Let $S_{1,n} = \sum_{i=1}^{n}\xi_{i}$, where $(\xi_{i})_{i \in \mathbb{N}}$ be independent RV with values in some Banach space.

On page 80 in this book author provides an example that illustrates the fact that in the infinite dimensional spaces it may be not enough to have assumptions on the distribution of the individual summands $\xi_{i}$ in order to control the deviations of $\lVert {S_{1,n}}\rVert $, where $\lVert \cdot \rVert $ is the norm of corresponding Banach space.
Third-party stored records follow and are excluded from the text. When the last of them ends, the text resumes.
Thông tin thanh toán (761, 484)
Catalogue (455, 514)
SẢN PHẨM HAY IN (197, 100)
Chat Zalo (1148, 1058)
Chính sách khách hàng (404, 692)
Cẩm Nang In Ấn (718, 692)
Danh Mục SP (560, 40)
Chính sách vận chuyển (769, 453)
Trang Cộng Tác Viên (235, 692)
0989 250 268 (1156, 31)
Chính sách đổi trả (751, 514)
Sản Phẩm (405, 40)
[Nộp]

Namely, in his example 3.0.1 the space $c_0$ (with the norm $\|x\|_{\infty} = \sup_{n \in \mathbb N} |x^{(n)}|$) of real-valued convergent to zero sequences is considered.

My question: can't we also consider $l^{\infty} := \{x=(x^{(n)}) : \sup_{n\in \mathbb N}| x^{(n)}| \lt \infty\}$ (which is Banach space with respect to the norm $\|x\|_{\infty} = \sup_{n \in \mathbb N} |x^{(n)}|$) and just the sequences $\xi_{j} = (\xi_{j}^{j}, j \in \mathbb{N})$ (without additional log weight ) and $\xi_{j}^{i} = \frac{1}{2}\delta_{-1}+\frac{1}{2}\delta_{1}$ i.i.d in $i,j$ as in example 3.0.1 to illustrate the same fact?